# INSTRUCTIONS FOR THE TASK:
Using the data below, return the stretch from the line that contains "Click the email envelope icon" through the line that contains "Given: Open the DOI link for the report", both included, exactly as it stands and nothing beyond it.

──────── EXTRACTED MATERIAL

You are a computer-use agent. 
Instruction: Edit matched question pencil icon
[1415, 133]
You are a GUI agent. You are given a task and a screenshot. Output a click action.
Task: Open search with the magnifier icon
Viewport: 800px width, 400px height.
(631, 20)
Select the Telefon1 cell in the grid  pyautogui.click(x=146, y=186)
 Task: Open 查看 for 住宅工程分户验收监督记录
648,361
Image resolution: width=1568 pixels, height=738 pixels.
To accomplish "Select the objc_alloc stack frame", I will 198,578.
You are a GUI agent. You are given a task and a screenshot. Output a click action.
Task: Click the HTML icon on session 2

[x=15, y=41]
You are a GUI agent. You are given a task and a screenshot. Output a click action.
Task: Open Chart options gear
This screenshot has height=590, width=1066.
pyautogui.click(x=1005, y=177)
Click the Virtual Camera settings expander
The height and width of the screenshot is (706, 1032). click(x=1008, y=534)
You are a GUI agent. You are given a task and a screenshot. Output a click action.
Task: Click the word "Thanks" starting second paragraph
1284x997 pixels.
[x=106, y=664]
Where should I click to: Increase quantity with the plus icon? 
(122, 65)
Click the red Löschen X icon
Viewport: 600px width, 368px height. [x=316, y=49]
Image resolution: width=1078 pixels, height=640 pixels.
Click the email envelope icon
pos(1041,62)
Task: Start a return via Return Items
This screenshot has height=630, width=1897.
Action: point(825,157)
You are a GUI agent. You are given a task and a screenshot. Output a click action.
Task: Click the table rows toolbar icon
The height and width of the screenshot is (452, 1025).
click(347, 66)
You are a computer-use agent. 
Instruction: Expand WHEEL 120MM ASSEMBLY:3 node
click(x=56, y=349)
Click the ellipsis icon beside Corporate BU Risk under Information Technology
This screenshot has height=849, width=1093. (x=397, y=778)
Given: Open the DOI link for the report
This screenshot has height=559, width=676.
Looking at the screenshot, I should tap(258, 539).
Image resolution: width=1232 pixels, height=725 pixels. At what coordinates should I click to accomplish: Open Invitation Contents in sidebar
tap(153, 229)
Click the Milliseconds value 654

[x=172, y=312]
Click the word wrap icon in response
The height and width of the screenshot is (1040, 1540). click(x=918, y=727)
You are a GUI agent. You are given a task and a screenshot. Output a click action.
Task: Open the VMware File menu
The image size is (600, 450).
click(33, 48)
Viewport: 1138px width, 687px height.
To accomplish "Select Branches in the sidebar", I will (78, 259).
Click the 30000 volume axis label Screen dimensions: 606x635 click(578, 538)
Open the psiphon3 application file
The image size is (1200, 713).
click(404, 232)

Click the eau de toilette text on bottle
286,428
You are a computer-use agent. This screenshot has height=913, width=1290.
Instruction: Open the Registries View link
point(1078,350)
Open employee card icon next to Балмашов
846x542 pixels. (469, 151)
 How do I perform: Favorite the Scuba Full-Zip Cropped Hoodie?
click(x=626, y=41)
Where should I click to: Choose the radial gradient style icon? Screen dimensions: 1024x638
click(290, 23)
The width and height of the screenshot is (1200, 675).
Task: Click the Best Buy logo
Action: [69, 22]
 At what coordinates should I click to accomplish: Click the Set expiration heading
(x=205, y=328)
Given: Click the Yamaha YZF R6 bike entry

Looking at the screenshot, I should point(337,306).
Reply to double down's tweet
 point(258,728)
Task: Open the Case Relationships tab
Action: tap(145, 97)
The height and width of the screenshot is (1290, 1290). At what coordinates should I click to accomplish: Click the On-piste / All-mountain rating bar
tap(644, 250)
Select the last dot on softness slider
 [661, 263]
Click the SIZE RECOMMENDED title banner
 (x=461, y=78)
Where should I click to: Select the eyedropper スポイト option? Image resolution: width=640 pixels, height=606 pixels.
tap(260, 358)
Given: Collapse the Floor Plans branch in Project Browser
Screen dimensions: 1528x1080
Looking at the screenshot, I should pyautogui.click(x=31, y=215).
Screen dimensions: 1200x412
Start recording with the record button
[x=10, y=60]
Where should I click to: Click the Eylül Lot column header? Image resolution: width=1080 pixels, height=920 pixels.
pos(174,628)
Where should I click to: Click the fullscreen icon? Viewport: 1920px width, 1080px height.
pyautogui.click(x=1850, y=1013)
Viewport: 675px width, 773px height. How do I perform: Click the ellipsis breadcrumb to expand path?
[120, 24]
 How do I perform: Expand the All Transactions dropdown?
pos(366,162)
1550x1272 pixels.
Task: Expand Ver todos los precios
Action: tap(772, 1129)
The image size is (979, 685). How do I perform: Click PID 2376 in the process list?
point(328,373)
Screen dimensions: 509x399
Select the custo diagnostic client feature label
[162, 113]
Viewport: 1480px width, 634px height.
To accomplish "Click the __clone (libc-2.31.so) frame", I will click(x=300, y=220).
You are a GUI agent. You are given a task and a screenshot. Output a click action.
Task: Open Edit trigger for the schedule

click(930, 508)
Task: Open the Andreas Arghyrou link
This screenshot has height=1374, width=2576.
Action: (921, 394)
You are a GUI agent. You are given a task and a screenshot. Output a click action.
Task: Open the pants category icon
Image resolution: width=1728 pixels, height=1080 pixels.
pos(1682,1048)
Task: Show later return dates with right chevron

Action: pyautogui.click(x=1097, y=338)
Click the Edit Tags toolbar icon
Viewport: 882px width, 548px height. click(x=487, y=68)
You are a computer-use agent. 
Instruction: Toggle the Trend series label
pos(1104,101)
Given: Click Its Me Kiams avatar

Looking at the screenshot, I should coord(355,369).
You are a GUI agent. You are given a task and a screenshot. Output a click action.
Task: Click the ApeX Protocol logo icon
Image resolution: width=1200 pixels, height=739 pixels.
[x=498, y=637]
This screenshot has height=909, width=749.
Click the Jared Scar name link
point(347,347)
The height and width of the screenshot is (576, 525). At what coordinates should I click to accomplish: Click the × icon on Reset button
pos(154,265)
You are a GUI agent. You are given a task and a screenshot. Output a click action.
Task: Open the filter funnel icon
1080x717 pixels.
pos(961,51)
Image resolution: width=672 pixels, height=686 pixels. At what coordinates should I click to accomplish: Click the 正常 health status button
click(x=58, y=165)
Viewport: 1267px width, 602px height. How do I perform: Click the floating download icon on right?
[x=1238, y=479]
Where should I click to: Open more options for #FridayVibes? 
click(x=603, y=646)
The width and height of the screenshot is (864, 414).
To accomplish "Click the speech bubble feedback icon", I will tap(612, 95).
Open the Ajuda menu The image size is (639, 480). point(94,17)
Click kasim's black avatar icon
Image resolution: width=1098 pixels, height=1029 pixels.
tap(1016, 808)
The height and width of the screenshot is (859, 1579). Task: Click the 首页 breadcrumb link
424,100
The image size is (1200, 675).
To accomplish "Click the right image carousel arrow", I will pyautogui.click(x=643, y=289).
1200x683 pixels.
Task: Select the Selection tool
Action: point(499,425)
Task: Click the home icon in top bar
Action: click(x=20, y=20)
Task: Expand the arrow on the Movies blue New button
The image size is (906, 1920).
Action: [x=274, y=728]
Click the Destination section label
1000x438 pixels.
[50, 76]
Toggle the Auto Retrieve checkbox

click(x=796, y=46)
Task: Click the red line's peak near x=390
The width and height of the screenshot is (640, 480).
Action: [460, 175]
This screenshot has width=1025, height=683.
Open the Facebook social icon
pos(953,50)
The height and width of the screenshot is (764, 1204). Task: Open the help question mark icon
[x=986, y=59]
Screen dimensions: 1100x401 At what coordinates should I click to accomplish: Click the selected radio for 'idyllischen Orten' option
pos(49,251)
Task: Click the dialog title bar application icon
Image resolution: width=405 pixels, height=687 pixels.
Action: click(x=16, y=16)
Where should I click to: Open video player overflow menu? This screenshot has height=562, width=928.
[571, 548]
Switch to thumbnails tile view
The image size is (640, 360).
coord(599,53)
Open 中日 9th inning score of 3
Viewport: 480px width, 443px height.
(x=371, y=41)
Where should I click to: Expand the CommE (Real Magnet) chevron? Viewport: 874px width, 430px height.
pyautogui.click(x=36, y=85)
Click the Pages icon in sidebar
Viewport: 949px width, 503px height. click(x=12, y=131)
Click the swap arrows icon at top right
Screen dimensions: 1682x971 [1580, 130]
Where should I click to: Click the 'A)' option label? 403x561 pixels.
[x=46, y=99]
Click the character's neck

────────────────

# WORKED SOLUTION:
Click the email envelope icon
pos(1041,62)
Task: Start a return via Return Items
This screenshot has height=630, width=1897.
Action: point(825,157)
You are a GUI agent. You are given a task and a screenshot. Output a click action.
Task: Click the table rows toolbar icon
The height and width of the screenshot is (452, 1025).
click(347, 66)
You are a computer-use agent. 
Instruction: Expand WHEEL 120MM ASSEMBLY:3 node
click(x=56, y=349)
Click the ellipsis icon beside Corporate BU Risk under Information Technology
This screenshot has height=849, width=1093. (x=397, y=778)
Given: Open the DOI link for the report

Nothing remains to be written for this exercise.